▶ [DATA PROVIDED]:
■ ■ ■
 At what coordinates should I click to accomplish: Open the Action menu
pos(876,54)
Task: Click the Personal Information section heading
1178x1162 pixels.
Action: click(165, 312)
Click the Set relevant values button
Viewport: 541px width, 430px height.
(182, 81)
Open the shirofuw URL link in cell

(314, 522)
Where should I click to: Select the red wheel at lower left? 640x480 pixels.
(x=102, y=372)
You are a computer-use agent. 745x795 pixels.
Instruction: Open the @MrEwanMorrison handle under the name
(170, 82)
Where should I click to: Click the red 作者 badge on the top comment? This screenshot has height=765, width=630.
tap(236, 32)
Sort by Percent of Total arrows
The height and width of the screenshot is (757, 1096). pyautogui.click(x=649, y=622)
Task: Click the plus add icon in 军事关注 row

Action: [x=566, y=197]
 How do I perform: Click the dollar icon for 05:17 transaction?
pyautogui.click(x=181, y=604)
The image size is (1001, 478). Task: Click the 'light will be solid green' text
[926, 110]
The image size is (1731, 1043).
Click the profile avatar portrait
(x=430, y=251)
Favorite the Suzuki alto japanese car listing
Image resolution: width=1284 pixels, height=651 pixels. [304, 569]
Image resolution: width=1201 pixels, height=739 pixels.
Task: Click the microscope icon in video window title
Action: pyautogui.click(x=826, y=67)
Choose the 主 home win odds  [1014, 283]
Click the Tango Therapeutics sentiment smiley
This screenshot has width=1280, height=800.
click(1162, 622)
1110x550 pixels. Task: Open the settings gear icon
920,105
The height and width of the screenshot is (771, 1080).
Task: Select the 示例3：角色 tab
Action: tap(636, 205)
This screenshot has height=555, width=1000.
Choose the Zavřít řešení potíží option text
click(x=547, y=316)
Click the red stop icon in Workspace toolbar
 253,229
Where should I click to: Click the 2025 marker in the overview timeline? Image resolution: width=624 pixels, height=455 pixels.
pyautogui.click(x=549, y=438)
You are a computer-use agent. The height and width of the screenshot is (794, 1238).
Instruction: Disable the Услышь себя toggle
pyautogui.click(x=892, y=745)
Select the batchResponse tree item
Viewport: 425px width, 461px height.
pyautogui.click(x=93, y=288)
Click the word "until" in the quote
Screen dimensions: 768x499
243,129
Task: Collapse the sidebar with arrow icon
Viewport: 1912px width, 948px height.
■ ■ ■
▶ [WHAT YOU WILL DO]: Please restate the material above, word for word and in full.

▶ [ANSWER BOX]:
 At what coordinates should I click to accomplish: Open the Action menu
pos(876,54)
Task: Click the Personal Information section heading
1178x1162 pixels.
Action: click(165, 312)
Click the Set relevant values button
Viewport: 541px width, 430px height.
(182, 81)
Open the shirofuw URL link in cell

(314, 522)
Where should I click to: Select the red wheel at lower left? 640x480 pixels.
(x=102, y=372)
You are a computer-use agent. 745x795 pixels.
Instruction: Open the @MrEwanMorrison handle under the name
(170, 82)
Where should I click to: Click the red 作者 badge on the top comment? This screenshot has height=765, width=630.
tap(236, 32)
Sort by Percent of Total arrows
The height and width of the screenshot is (757, 1096). pyautogui.click(x=649, y=622)
Task: Click the plus add icon in 军事关注 row

Action: [x=566, y=197]
 How do I perform: Click the dollar icon for 05:17 transaction?
pyautogui.click(x=181, y=604)
The image size is (1001, 478). Task: Click the 'light will be solid green' text
[926, 110]
The image size is (1731, 1043).
Click the profile avatar portrait
(x=430, y=251)
Favorite the Suzuki alto japanese car listing
Image resolution: width=1284 pixels, height=651 pixels. [304, 569]
Image resolution: width=1201 pixels, height=739 pixels.
Task: Click the microscope icon in video window title
Action: pyautogui.click(x=826, y=67)
Choose the 主 home win odds  [1014, 283]
Click the Tango Therapeutics sentiment smiley
This screenshot has width=1280, height=800.
click(1162, 622)
1110x550 pixels. Task: Open the settings gear icon
920,105
The height and width of the screenshot is (771, 1080).
Task: Select the 示例3：角色 tab
Action: tap(636, 205)
This screenshot has height=555, width=1000.
Choose the Zavřít řešení potíží option text
click(x=547, y=316)
Click the red stop icon in Workspace toolbar
 253,229
Where should I click to: Click the 2025 marker in the overview timeline? Image resolution: width=624 pixels, height=455 pixels.
pyautogui.click(x=549, y=438)
You are a computer-use agent. The height and width of the screenshot is (794, 1238).
Instruction: Disable the Услышь себя toggle
pyautogui.click(x=892, y=745)
Select the batchResponse tree item
Viewport: 425px width, 461px height.
pyautogui.click(x=93, y=288)
Click the word "until" in the quote
Screen dimensions: 768x499
243,129
Task: Collapse the sidebar with arrow icon
Viewport: 1912px width, 948px height.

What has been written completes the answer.